Stapes fixation causes an elevation in the bone conduction
thresholds of 5dB at 500Hz, 10dB at 1000 Hz, 15 dB at 2000 Hz, and 5
dB at 4000 Hz. In the audiogram this creates a peculiar
pattern known as Cookie bite audiogram. The bone conduction
audiogram appears like a cookie having been
bitten.

Fig showing a
cookie bite audiogram

Fig
showing audiogram with carhart's notch
Impedence audiometry is an useful investigation to diagnose
otosclerosis. Middle ear compliance is often reduced.
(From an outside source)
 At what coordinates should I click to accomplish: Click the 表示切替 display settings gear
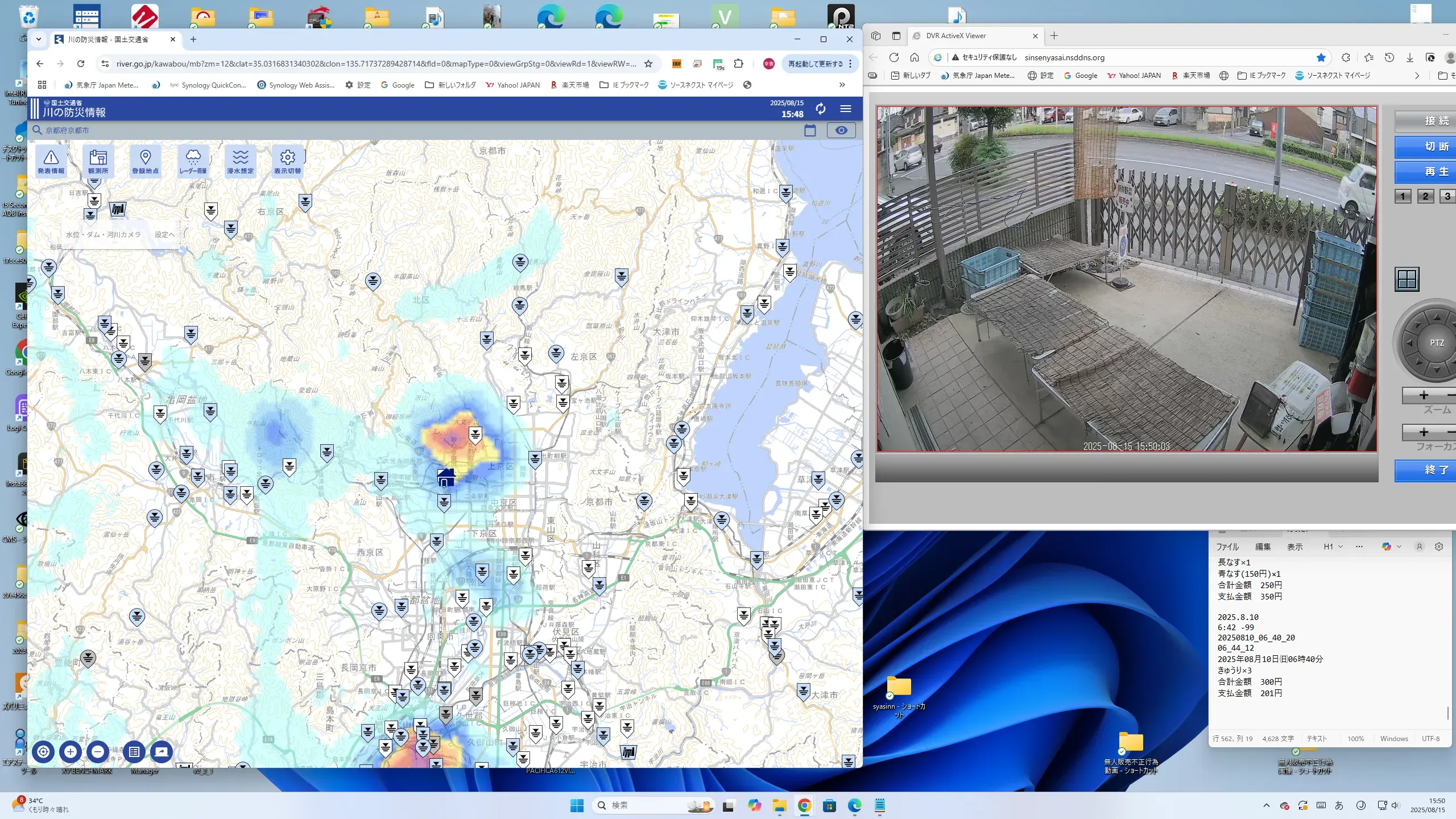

When stapes is fixed stapedial reflex is absent. The typical
impedence curve is As curve.
All these patients with
pure conductive deafness have excellent speech discrimination
thresholds.
Management:
Medical: The aim
of medical management is to convert an active otosclerotic foci into
an inactive or quiscent foci. Fluride is the drug of
choice.
Indications of fluride therapy:
1.
Patients with surgically confirmed otosclerosis who show
progressive sensorineural deafness disproportionate to
age.
2. Patients with pure sensorineural loss with family
history, age of onset, audiometric pattern and good auditory
discrimination indicate the possibility of cochlear
otosclerosis.
3. Patients with radiological demonstration by
CT scan of spongiotic changes in the cochlear capsule
4.
Patients with positive Schwartz sign.
5. Post op treatment:
If patients are found to have an active focus during surgery,
fluride therapy is prescribed for 2 years.
Contraindications
of fluride therapy:
1. Patients with chronic nephritis
and nitrogen retention
2. Patients with chronic
rheumatoid arthritis
3. Patient who are pregnant /
lactating
4. In children before skeletal growth has
been completed
5. Patients who show allergy for the
drug
6. Patients with skeletal flurosis
Flurides
act on otosclerotic foci by reducing osteoclastic bone resorption
with a corresponding increase in osteoblastic bone formation.
Fluride also has antienzymatic action thereby it can neutralise the
toxic enzymes released from the otospongiotic
foci.
Dose: A daily dose of 50 mg of sodium fluride is
given for a period of 2 years. In patients with positive
Schwartz's sign the dose can be increased up to 75 mg per day.
Adverse effects of sodium fluride therapy:
1. Gastric
disturbance
2. Arthritis
3. Skeletal
flurosis
Surgical treatment:
Stapedectomy
Hearing aids: These patients will benefit
from the use of hearing aids if surgery is not acceptable to the
patient or if it is risky. There is always a 1% risk of
producing a dead ear during surgery even in the best of hands.